Los ciudadanos se enfrentan a enormes desafíos en un mundo en el que millones de mensajes incendiarios generan división y enfrentamiento, con una polarización que ha crecido un 40% en los últimos años, según un estudio de la firma LLYC. Esto ocurre con o sin periodos electorales de por medio, pero puede agravarse cuando hay que escoger a las autoridades de un país.
“Hay muchos temas que ahora generan preocupación con respecto a las campañas electorales y la aplicación de la tecnología mal usada... Evidentemente todo lo que tiene que ver con bulos y fake news es un fenómeno clarísimo. Y las que no son directamente noticias e informaciones falsas, pero que generan dudas que llevan a que los votantes que no tienen una posición tan clara se inclinen por uno u otro candidato”, dijo García.

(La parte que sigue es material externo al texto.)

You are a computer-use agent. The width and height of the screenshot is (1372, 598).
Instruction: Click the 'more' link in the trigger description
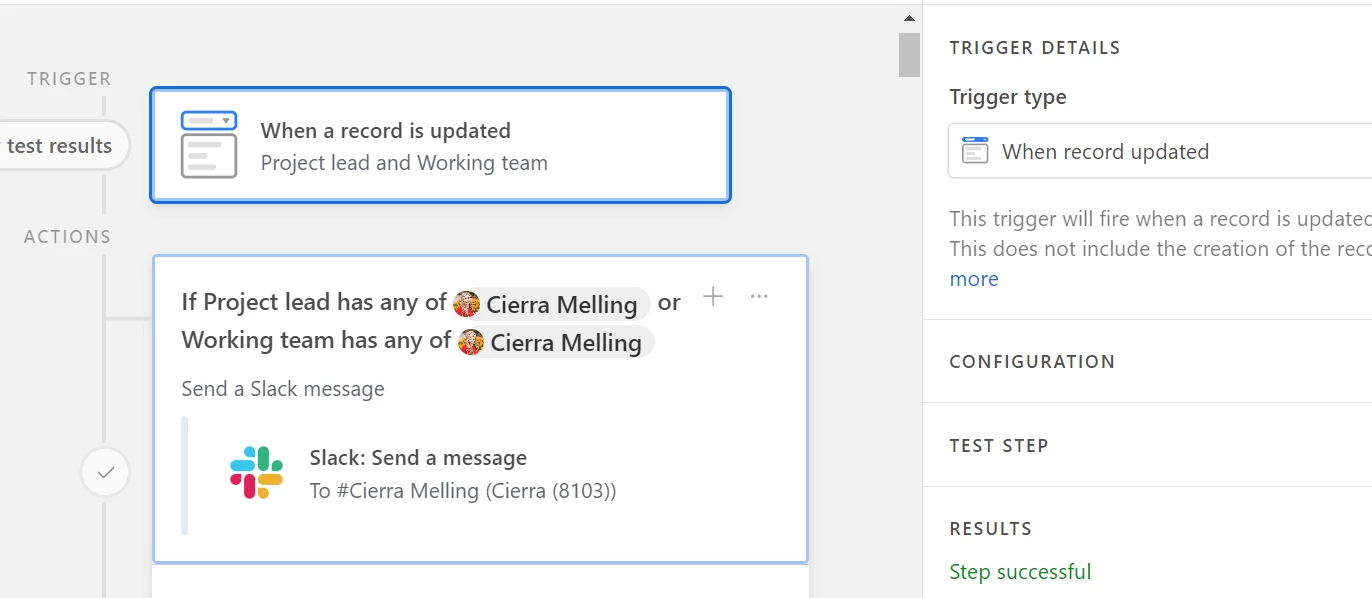pyautogui.click(x=974, y=279)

En este punto se permitió una explicación más detallada, cuando indicó que en aquellos países en los que el voto no es obligatorio, dichas noticias falsas pueden llevar a que el votante se quede en casa, cuando todos quieren todo lo contrario, que es movilizar al electorado. De allí, la importancia de aprender a ser ciudadanos digitales.
¿Cómo se logra eso?
“Haciendo el double check de las informaciones que te llegan, yendo a las fuentes originales, haciendo un esfuerzo y no conformándote siempre con las mismas, reivindicando el papel de los medios de comunicación, que es verdad que están desacreditados o el modelo de negocio está en crisis, sin embargo, los ciudadanos deben saber que ellos - los medios- hacen un trabajo de filtro y de edición que es muy relevante”.

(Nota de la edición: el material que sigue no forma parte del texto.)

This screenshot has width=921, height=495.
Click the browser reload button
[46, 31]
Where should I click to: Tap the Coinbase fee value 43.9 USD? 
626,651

También se debe apelar a los políticos responsables en lugar de hacer exactamente lo contrario, agregó.
Las empresas, por su lado, tienen que fortalecer sus esfuerzos para mantener su legitimidad, especialmente en un escenario como el de Panamá, donde es posible que un presidente electo cuente con solo el 20% de los votantes, dijo García.
En este sentido, explicó que es crucial que las empresas aseguren el respaldo y la aceptación de sus proyectos por parte de la ciudadanía, ya que esto no solo garantizará su legitimidad, sino que también influiría en la disposición del Gobierno para respaldarlos.
En otras palabras, un gobierno electo necesitará el apoyo popular para respaldar iniciativas empresariales, ya que no puede permitirse el lujo de ignorar las preferencias de sus votantes.